Memory of Fire: Genesis, Eduardo Galeano.

This is the age of the fifth sun.  After the destruction of the fourth sun, the gods gathered together to decide who would become the next sun.  Tecciztecatl, proud and rich, volunteered, but they needed someone else.  So Nanauatl, a poor god, was chosen.  A huge bonfire was built, and when the time came, Tecciztecatl attempted to throw himself into the flame, but his fear overwhelmed him.  Nanauatl closed his eyes and jumped.  Ashamed, Tecciztecatl follows him into the fire.  Eventually, two bright suns rose in the sky.  Angry that Tecciztecatl continues to follow Nanauatl, the other gods throw a rabbit at him, dimming the sun and leaving an imprint of a rabbit on his face.  This is why the Aztecs say there is a rabbit in the moon.
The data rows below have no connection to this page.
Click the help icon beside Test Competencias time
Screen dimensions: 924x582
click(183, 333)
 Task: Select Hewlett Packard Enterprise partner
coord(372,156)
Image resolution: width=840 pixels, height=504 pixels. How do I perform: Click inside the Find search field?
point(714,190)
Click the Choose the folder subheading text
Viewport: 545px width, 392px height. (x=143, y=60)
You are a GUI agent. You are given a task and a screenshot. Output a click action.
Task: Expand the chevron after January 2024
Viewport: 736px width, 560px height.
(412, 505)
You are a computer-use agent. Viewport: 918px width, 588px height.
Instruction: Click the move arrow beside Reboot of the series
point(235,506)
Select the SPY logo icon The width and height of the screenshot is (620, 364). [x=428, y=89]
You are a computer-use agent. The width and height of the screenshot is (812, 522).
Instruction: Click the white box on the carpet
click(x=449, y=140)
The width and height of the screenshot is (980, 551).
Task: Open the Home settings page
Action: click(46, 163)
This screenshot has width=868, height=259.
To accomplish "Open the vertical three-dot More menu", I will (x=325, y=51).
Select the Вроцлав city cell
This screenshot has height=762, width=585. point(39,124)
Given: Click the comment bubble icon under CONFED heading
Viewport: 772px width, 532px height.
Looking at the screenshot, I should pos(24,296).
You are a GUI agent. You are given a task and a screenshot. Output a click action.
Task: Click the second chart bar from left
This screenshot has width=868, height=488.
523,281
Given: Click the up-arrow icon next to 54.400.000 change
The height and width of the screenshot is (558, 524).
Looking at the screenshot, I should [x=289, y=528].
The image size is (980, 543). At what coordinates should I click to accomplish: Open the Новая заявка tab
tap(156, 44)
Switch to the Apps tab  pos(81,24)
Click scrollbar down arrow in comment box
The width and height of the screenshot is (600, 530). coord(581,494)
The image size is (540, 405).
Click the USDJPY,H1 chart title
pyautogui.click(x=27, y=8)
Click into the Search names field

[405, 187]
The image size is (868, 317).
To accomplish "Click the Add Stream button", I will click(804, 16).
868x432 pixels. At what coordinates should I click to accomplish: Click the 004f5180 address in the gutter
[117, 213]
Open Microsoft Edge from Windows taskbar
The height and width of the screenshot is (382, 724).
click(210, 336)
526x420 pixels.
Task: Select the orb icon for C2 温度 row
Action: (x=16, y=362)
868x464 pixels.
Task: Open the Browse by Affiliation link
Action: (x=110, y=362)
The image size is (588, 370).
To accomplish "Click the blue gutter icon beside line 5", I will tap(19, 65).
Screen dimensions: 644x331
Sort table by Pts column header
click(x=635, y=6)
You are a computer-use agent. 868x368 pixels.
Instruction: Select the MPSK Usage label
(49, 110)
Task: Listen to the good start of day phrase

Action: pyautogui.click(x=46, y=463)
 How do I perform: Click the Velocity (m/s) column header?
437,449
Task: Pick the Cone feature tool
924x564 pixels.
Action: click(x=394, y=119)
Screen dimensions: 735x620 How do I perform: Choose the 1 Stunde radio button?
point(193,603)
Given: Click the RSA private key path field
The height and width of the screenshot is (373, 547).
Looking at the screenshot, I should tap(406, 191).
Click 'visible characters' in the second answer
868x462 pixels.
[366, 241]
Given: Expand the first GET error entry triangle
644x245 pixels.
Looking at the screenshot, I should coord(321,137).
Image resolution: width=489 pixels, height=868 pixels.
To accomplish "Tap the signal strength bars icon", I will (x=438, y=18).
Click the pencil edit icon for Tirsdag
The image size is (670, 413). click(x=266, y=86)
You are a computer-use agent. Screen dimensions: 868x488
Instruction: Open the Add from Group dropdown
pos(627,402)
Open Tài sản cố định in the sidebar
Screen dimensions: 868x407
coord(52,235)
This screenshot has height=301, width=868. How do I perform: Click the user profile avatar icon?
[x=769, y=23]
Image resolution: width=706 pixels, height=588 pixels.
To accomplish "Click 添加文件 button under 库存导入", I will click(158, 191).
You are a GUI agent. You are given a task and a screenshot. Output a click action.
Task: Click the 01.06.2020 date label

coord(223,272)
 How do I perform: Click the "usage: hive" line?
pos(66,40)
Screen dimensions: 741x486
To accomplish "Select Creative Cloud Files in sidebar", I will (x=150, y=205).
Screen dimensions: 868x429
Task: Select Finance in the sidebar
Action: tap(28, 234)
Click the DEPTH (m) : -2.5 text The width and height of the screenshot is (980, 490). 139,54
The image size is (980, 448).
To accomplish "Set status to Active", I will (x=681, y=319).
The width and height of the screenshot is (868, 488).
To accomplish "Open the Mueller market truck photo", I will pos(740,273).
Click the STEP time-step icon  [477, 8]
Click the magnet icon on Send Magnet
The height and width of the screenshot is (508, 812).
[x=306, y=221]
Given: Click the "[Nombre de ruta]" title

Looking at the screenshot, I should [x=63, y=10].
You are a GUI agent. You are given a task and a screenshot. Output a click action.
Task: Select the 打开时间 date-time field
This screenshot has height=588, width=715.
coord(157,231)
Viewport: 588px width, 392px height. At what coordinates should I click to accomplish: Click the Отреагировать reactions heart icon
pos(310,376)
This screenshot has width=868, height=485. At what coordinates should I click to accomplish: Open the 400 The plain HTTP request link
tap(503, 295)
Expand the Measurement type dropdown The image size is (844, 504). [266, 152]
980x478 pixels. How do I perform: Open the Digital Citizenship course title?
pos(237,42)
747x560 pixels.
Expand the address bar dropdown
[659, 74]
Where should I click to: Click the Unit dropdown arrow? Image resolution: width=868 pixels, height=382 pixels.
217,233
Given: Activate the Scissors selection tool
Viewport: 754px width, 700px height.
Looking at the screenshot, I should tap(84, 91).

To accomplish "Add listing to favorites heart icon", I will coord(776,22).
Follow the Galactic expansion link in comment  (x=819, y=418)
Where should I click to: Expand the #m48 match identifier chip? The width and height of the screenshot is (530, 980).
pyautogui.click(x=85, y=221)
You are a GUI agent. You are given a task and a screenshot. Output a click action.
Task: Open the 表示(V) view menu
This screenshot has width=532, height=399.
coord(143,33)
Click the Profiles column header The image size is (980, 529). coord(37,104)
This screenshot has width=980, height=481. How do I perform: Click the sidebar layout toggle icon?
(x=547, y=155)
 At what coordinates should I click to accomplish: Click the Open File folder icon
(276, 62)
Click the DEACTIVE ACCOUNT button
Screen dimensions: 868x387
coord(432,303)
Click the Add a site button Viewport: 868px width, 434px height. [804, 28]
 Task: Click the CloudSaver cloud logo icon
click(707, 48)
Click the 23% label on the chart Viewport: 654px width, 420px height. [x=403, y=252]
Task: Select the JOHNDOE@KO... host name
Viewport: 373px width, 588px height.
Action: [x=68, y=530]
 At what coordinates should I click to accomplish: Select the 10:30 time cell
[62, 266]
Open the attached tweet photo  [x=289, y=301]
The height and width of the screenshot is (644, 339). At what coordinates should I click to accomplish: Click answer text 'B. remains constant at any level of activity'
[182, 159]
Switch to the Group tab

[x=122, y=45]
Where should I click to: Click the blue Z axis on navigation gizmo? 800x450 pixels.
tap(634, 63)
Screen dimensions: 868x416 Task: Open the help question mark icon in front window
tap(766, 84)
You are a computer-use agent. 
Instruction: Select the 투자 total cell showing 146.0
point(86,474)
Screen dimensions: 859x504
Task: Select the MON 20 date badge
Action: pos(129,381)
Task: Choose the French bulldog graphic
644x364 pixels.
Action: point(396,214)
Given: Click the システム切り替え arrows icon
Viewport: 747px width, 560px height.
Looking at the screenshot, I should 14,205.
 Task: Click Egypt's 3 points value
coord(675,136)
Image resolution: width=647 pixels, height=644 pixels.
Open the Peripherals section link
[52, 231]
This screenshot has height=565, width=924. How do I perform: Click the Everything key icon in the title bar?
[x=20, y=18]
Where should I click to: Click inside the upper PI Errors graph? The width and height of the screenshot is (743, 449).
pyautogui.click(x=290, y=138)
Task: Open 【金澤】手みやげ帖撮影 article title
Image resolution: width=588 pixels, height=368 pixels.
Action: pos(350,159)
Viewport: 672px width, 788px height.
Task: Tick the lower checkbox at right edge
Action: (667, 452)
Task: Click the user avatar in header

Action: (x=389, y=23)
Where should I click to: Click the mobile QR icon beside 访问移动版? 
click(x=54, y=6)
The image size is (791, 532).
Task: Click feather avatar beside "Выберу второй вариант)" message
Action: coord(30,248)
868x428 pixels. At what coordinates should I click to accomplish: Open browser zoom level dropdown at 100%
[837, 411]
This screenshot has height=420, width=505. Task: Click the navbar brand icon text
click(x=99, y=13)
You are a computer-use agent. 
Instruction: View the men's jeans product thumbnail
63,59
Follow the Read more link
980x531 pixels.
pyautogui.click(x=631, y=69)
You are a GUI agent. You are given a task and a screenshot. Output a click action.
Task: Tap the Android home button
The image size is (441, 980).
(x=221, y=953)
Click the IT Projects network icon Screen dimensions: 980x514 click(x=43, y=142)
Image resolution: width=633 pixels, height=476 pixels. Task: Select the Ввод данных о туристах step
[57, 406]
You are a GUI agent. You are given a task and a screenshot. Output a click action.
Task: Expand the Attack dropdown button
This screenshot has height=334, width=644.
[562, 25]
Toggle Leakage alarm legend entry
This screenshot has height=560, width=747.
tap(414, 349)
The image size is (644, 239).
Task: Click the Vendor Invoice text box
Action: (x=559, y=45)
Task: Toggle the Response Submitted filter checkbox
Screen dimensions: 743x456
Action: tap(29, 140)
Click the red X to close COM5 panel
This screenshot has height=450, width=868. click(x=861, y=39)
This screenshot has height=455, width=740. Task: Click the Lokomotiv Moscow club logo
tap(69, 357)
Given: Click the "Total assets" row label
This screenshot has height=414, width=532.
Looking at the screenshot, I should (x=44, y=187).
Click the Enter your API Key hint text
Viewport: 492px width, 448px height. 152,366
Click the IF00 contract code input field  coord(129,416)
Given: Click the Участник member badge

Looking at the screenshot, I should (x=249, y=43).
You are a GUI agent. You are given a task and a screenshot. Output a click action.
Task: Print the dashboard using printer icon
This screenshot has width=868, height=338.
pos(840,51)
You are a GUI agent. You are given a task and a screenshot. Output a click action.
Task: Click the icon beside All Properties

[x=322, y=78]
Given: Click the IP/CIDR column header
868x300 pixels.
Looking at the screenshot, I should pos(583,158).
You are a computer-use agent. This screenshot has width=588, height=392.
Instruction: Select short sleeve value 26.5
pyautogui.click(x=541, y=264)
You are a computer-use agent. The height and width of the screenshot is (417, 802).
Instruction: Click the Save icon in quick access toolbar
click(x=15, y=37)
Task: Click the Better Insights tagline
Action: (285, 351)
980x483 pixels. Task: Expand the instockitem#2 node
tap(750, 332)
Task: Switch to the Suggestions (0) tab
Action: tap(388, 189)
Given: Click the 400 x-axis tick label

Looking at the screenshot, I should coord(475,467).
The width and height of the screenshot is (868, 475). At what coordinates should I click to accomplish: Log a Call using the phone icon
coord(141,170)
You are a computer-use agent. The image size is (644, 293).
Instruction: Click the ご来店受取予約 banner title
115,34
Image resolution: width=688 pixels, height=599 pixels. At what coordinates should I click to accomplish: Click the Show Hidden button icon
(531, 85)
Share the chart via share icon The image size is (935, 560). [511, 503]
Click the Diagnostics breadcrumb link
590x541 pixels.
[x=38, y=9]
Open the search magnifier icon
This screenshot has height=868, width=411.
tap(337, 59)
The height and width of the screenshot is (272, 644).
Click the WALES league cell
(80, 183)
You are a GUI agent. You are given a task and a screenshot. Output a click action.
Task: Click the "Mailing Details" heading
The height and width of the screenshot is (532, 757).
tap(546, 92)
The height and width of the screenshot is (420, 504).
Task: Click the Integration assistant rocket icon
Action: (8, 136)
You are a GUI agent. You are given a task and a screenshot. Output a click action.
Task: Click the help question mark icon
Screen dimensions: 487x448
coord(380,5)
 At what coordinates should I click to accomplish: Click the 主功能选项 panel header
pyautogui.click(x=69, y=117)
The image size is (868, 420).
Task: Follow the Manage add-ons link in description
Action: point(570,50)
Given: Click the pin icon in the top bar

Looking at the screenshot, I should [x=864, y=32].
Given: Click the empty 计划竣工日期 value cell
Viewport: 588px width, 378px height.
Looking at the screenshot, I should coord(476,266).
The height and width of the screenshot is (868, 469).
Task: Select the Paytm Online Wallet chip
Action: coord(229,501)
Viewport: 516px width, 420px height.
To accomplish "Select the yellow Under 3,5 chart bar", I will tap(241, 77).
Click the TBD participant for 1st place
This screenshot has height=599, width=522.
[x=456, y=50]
But even though they now had a sun, it would not move.  The gods knew that they had to sacrifice themselves in order for the sun to move and the people that they had created to live.  So, the world of the fifth sun, the Aztec world, was created through sacrifice.  Men had to repay the gods with sacrifice to keep the universe in balance.  This is why the Aztecs sacrifice; to prevent the fifth sun from being destroyed like the other four before it.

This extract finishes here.